É possível clausular a legítima com usufruto, garantindo ao herdeiro a nua-propriedade apenas? A nua-propriedade é uma propriedade decepada, reduzida, fantasmagórica. Vale pouco, na prática. É algo que fica limitado ao poder de disposição. Em termos mercadológicos, quem adquire um imóvel gravado com cláusula de usufruto que normalmente é vitalício? Qual é a depreciação de um imóvel sobre o qual recai o usufruto?
 
Por essa razão, é ineficaz a cláusula de usufruto que recai sobre a legítima. A cláusula retira o poder de usar e fruir, que é decorrência natural da propriedade. A legítima, decepada, mutilada, não é legítima. Por essa razão, não cabe o usufruto sobre a legítima. Agora, segundo o julgado (caso da viúva meeira), os herdeiros fizeram um acordo aceitando a mutilação da legítima: “Também já se reconheceu que não há nenhuma irregularidade na especialização ao cônjuge supérstite da totalidade do usufruto de todos os imóveis, com atribuição aos herdeiros da nua-propriedade dos mesmos imóveis, bastando o consenso entre eles”, conforme consta na decisão.
 
Mais complicada é a questão de renúncia da meação em troca de criação de usufruto.

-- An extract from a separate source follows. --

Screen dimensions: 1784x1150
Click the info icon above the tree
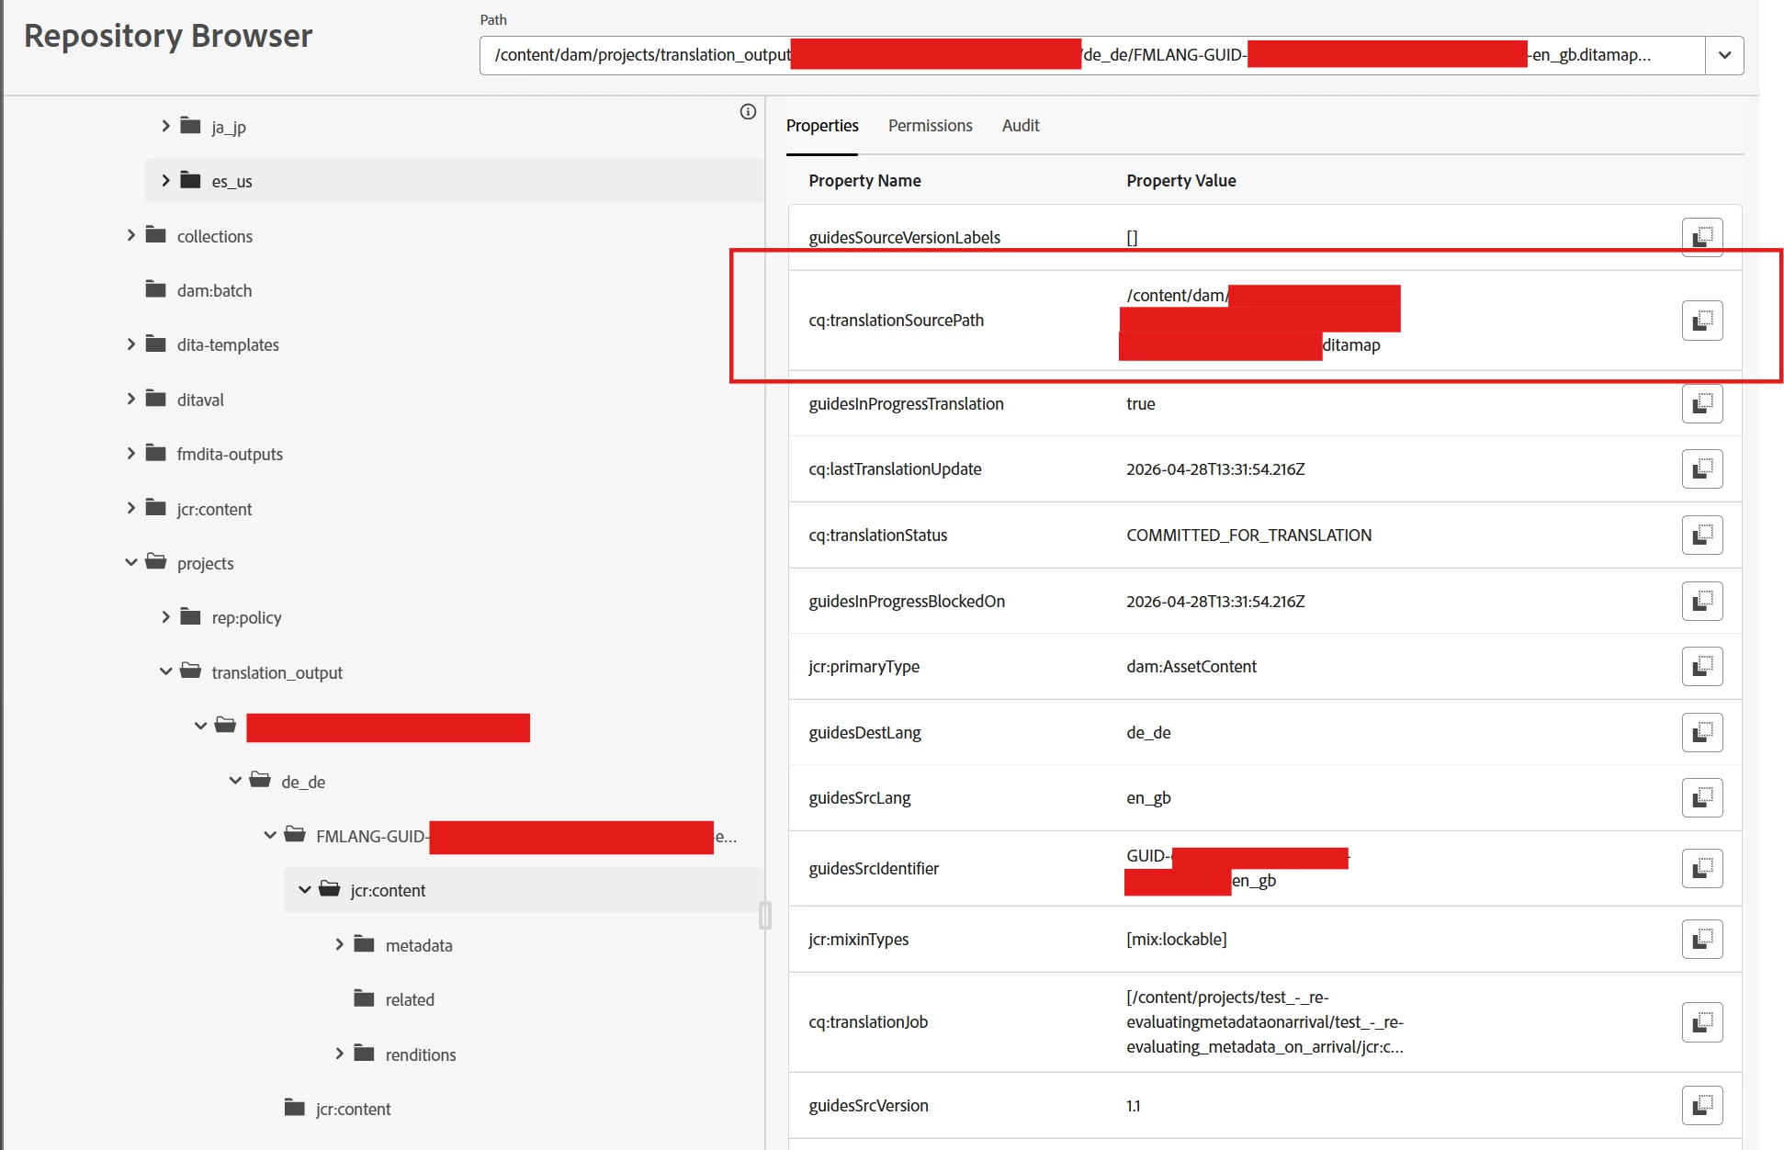tap(748, 112)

Se renúncia houve, essa seguiria as regras do instituto em que eu renuncio, e a propriedade se torna vaga, de ninguém. Se há renúncia em favor dos herdeiros, na realidade há negócio jurídico bilateral, afinal os herdeiros devem concordar. Aliás, é em razão da “renúncia da meação” que se cria o usufruto. Nesse ponto, razão tem o fisco. Trata-se de cessão onerosa da meação e não de simples renúncia. Cabe, então, analisarem-se as regras tributárias para se verificar a incidência de imposto por decorrência da transmissão entre vivos.